Verizon took to the stage this morning at the Las Vegas Hilton this morning to discuss their success of the past year, and what is to come in 2011.  The rumors of the seemingly inevitable addition of the iPhone to the company’s line-up hung thick in the air to be sure.  Through out the pre-show you could hear the handset’s name being mumbled through out the entire gathered audience.  While Verizon was sure to have some interesting things to say, it was clear that it was the primary reason that everyone had gotten up this morning for this early morning session.

Where we disappointed?  Had we gotten up after a long day press day on Wednesday to just once again have our hopes dashed on the rocky shores of cellular disappointment?

I’ll put you out of your misery … no, they still didn’t announce it.

Ivan Seidenberg, Chairman and CEO of Verizon was the first to hit the stage and he wanted to talk about what the company had done thus far.

Ten years ago one in every three people had a cell phone, but now that number is closer to nine in ten.  Video was just ten percent of Internet traffic a few years ago, but has now grown to over half and looks set to hit 90 percent in just a few years. In short, we are consuming more and more technology.

To answer where things were going, Mr. Seidenberg called Lowell McAdam, President and COO of Verizon, to the stage to discuss the future of tech.  In 2004 Verizon started building its 3G netwrok and was followed up in 2007 by the announcement of 4G LTE.  The service was launched a few months ago in 38 cities and will double within the next 18 months with a planned follow-up to blanket the entire nation within three years.
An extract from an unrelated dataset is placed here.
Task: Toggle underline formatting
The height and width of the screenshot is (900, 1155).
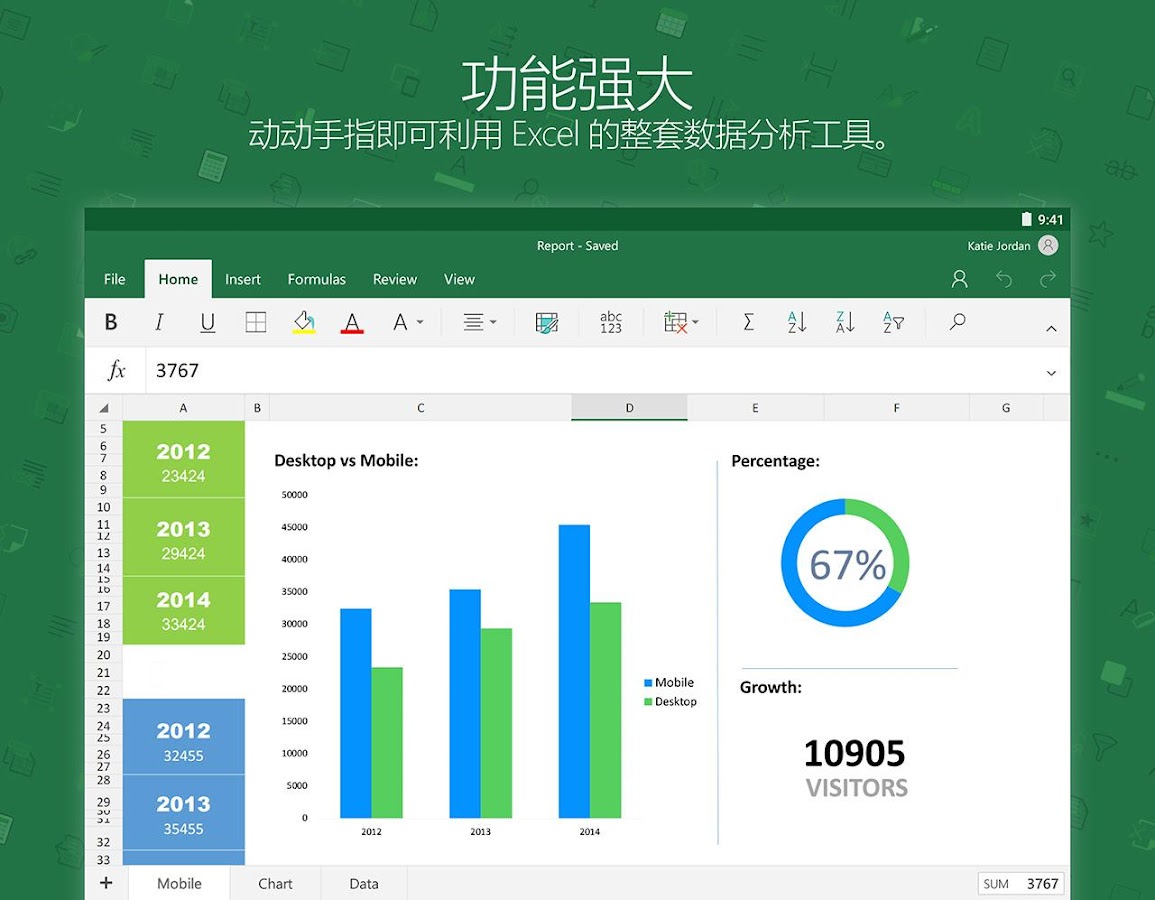Action: (207, 321)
Verizon feels that its Fiber to the Home (FTTH) product, FiOS, is really the future.  Currently the service already serves 15.4 million homes, but will increase that to 18 million with the next year.  While the current top speed is 150 Mbps, Verizon technicians have successfully tested 1 Gbps speeds using the current FiOS architecture, which makes one wonder what the potential limits are for fiber.  Verizon does currently use Gigabit speeds for its backbone, but they do envision a day where they offer those speeds to the home and the backbone gets increased to Terrabytes.

There were a few teasers interspersed amongst the talk such as talking about the new Droid Bionic from Motorola, a brief mention of the XOOM, followed by a detailed demo of Android Honeycomb.

Overall the talk was a bit too rah rah shiskboombah without tons of substance, but it was still interesting to see where the company thinks thins are going, and we aren’t ones to argue with their vision.